### PROBLEM TO WORK ON
Every line of the material below in which "avatar" shows up is to be located and copied.

Segment Open

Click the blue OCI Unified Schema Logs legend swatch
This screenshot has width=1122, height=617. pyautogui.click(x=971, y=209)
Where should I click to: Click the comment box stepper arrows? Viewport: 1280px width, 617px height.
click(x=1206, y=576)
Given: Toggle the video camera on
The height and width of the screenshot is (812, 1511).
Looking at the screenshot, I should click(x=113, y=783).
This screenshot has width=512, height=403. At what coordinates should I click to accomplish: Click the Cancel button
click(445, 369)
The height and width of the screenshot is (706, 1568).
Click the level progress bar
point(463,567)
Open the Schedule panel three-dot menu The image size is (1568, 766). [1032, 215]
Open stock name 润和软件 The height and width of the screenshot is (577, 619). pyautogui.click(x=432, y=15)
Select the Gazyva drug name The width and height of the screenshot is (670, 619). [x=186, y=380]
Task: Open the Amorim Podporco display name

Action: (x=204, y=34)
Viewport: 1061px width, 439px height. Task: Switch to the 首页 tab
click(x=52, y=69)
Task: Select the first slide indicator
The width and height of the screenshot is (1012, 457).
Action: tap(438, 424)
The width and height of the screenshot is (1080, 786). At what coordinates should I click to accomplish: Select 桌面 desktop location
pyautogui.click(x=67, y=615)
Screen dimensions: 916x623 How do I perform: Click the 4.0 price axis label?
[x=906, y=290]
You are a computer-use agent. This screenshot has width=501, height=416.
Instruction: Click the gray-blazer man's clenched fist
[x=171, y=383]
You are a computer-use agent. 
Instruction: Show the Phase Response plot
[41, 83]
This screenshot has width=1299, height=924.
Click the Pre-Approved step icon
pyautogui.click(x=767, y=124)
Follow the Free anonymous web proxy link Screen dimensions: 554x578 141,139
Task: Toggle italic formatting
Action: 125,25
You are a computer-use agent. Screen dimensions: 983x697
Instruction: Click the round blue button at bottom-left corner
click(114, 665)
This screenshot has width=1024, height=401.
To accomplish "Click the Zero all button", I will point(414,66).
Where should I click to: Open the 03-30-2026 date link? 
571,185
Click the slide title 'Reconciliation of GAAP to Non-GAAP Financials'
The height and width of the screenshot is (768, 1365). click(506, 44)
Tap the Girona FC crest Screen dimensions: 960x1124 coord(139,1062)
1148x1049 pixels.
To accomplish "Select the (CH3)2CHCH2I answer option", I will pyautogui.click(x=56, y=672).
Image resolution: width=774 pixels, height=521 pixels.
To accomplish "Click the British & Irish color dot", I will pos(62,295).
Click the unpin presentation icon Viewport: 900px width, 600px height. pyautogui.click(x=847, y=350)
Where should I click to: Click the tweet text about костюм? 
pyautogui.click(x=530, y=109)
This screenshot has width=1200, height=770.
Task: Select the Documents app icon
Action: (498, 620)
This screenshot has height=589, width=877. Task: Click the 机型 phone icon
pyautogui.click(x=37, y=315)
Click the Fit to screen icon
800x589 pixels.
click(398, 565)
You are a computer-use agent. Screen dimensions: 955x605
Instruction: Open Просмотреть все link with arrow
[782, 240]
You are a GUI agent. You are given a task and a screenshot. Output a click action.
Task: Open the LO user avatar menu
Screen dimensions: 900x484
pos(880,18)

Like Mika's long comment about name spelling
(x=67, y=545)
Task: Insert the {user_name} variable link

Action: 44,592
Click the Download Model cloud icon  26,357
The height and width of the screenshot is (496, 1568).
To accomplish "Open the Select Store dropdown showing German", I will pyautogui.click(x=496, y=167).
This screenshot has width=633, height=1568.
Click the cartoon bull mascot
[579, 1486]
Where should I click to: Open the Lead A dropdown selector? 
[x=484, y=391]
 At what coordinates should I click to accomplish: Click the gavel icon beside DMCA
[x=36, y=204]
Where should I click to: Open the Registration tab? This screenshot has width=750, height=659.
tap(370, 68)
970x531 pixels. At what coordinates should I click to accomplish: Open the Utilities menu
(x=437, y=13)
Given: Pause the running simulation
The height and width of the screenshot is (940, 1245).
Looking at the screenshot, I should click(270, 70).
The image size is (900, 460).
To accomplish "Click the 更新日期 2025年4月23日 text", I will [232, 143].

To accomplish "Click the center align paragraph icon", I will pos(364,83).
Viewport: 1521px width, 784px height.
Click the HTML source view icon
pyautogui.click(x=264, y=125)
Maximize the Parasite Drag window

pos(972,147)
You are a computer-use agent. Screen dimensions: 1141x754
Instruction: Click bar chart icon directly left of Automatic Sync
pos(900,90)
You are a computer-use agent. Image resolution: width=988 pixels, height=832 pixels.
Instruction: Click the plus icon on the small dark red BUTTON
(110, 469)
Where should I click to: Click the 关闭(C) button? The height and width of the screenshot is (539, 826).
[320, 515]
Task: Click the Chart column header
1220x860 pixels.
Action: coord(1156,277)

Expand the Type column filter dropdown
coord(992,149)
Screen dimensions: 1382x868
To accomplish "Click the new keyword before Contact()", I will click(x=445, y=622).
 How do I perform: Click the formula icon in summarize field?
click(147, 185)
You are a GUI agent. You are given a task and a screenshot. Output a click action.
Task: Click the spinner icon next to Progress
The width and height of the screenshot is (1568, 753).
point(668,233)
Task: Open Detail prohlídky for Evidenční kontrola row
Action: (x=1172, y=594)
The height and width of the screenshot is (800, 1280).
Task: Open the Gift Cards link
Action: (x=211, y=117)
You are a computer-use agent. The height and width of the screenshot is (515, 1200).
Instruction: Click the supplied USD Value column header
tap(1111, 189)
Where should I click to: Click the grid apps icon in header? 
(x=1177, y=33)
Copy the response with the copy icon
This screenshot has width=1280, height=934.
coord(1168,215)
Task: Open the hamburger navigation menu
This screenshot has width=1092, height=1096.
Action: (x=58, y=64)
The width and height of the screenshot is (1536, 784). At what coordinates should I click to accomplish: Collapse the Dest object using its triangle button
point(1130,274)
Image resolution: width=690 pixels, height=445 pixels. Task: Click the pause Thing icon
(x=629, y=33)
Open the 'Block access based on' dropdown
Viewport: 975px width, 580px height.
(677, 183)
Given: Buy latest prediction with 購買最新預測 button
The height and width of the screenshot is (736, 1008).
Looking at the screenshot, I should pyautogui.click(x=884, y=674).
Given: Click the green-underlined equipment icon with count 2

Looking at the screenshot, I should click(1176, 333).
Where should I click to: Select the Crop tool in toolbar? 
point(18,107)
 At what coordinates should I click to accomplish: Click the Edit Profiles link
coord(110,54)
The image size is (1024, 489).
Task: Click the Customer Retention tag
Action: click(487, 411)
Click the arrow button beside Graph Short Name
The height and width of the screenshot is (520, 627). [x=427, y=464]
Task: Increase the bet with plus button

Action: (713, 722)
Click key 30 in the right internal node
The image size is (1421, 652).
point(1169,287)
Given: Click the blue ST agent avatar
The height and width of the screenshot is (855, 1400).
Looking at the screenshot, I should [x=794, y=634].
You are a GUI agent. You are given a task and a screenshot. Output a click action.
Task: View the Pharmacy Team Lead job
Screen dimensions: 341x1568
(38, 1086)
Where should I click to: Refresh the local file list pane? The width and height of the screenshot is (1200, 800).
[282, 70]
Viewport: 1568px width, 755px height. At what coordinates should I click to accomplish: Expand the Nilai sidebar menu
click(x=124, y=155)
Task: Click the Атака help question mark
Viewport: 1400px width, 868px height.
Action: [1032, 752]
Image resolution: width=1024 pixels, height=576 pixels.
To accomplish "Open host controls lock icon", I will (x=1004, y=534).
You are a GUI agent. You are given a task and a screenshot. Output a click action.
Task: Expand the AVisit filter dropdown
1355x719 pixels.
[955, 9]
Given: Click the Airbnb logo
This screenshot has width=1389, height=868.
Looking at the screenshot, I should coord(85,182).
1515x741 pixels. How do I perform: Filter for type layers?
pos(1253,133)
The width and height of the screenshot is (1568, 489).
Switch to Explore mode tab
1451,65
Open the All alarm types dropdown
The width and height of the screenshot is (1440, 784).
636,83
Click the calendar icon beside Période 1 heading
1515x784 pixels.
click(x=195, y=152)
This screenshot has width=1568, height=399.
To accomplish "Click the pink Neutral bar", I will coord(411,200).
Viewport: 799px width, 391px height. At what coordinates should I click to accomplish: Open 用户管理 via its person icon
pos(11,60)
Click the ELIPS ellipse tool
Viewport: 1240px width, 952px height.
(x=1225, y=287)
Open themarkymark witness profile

Segment Closed

### WORKED SOLUTION
Task: Open the LO user avatar menu
Given: Click the blue ST agent avatar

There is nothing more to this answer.